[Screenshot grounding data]
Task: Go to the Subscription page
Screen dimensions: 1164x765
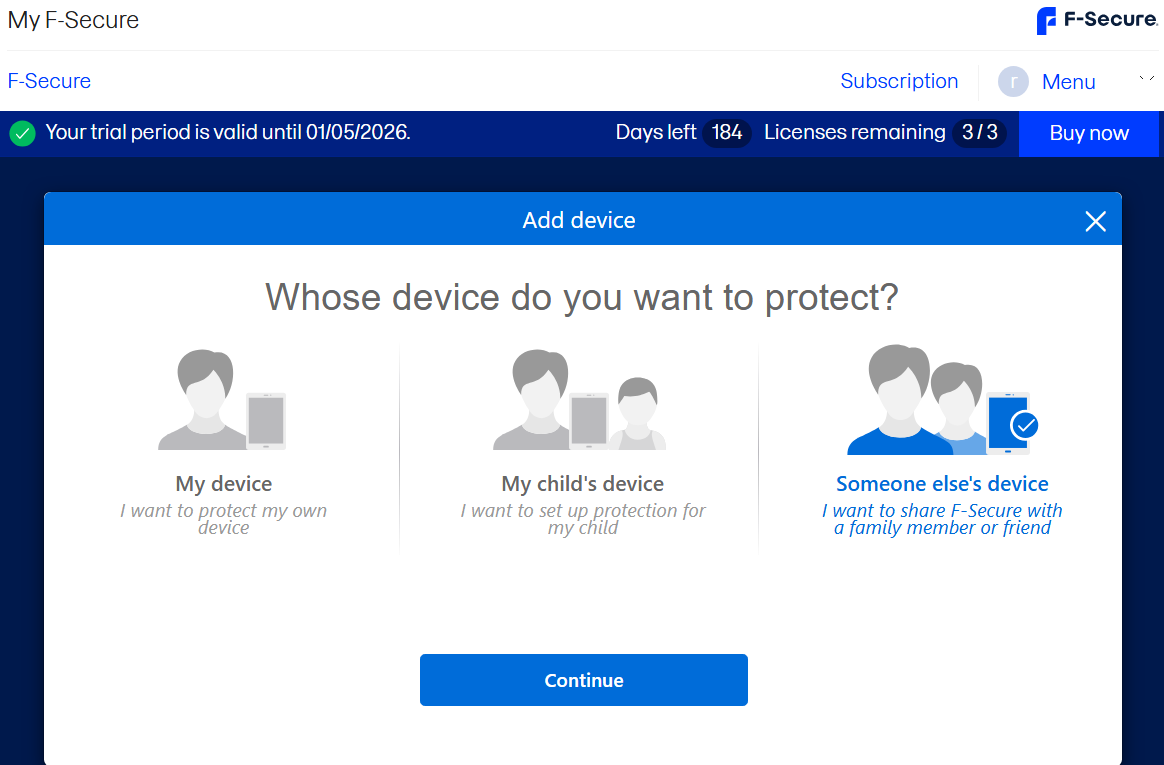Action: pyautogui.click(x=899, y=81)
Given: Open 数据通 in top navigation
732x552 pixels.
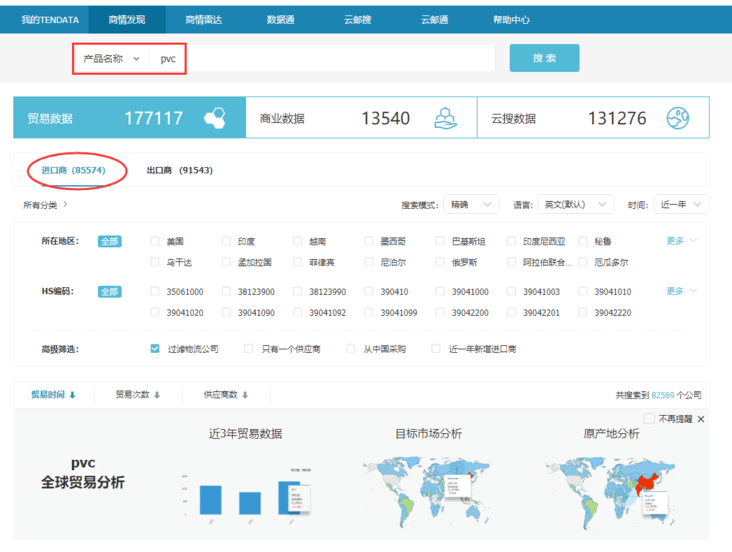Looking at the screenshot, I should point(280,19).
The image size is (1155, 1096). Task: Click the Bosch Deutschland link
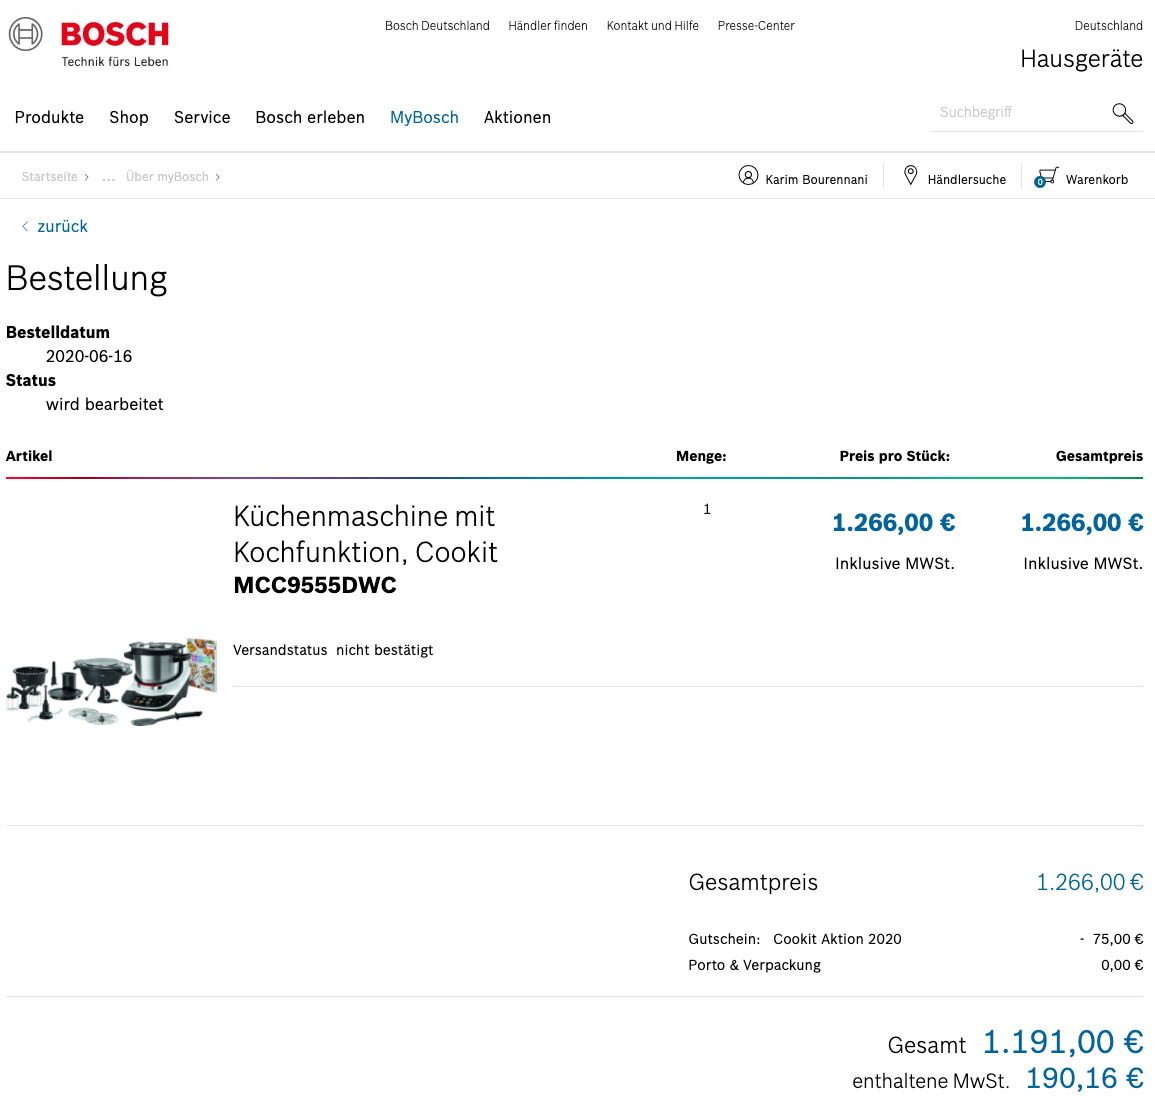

* * *

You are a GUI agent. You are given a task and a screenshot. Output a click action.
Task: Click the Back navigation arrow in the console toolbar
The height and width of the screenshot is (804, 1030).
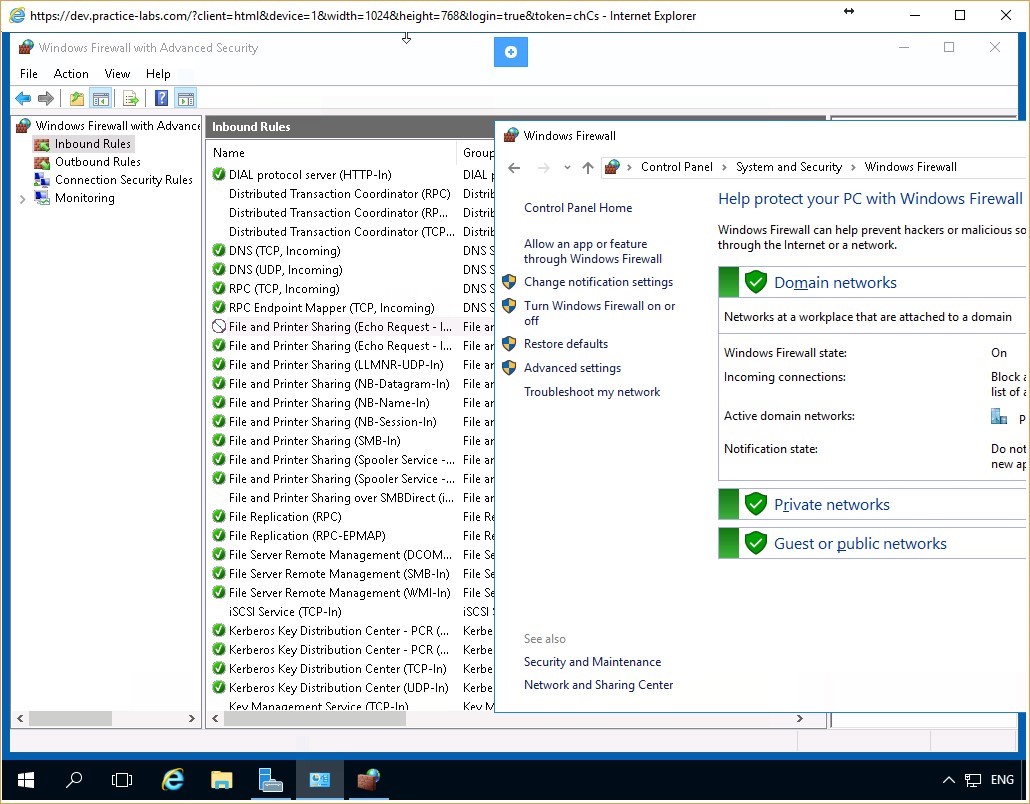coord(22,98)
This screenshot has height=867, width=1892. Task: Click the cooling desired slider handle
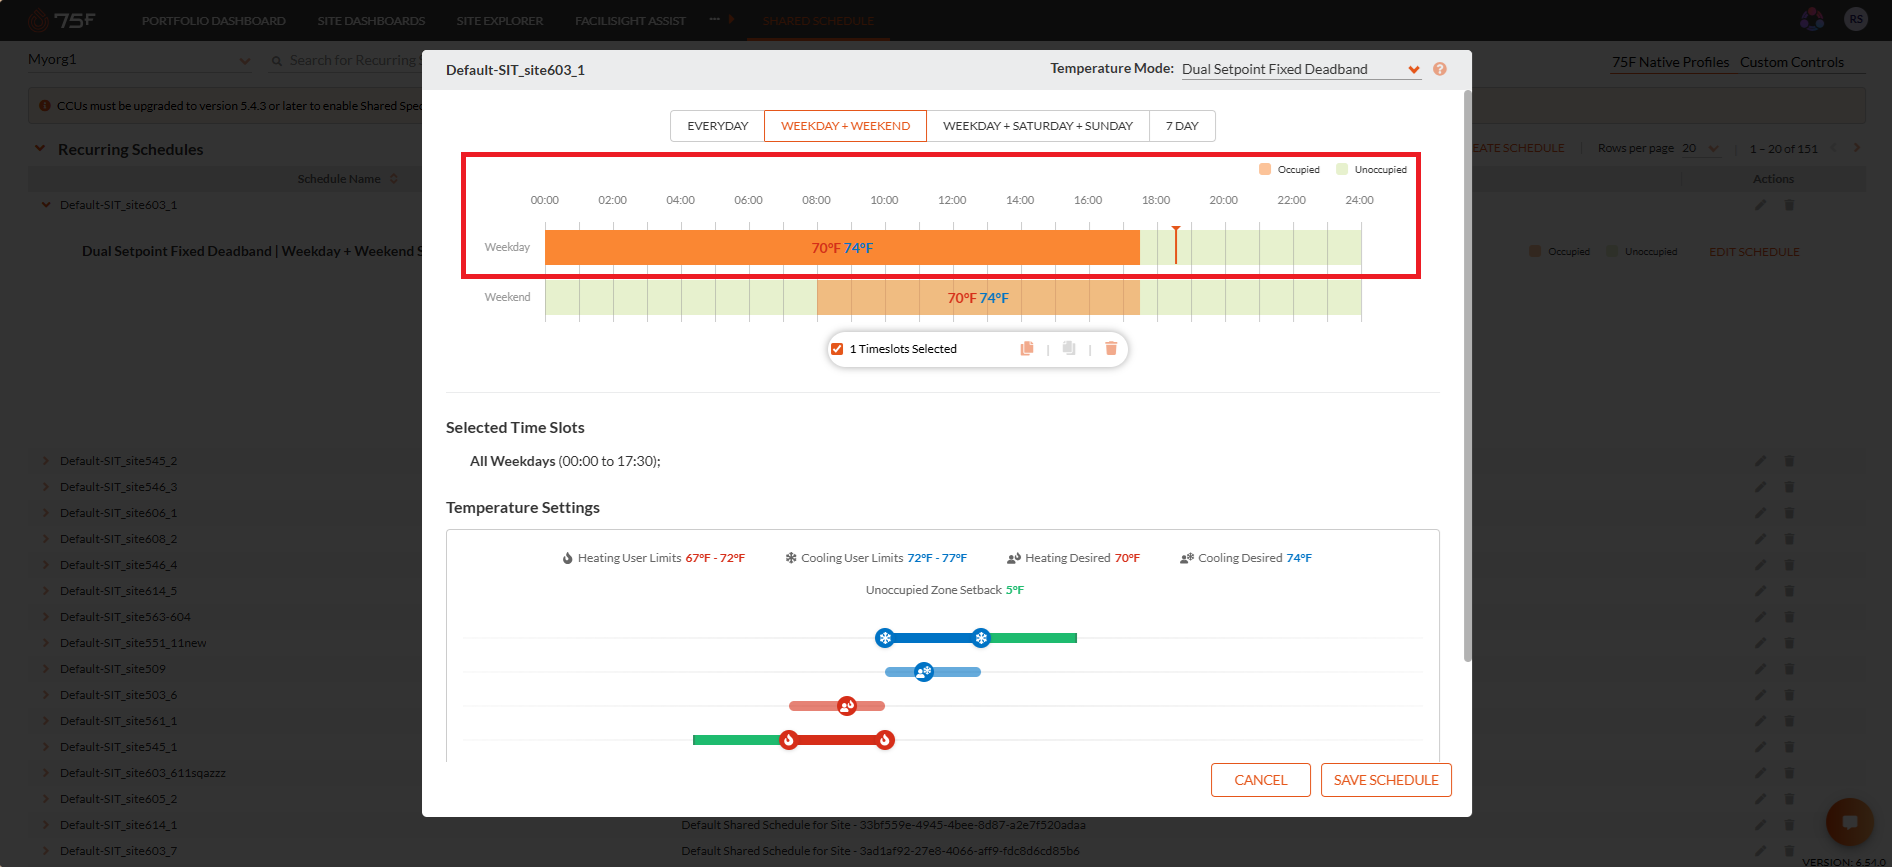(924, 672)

▶ **TASK**: What to print is the stretch of entries from the line with "Screen dimensions: 1164x765" up to and including the line with "The image size". Please print it exactly and leave out the pictures.

▶ **OUTPUT**:
Screen dimensions: 1164x765
Action: pyautogui.click(x=899, y=81)
Given: Open 数据通 in top navigation
732x552 pixels.
Looking at the screenshot, I should point(280,19).
The image size is (1155, 1096). Task: Click the Bosch Deutschland link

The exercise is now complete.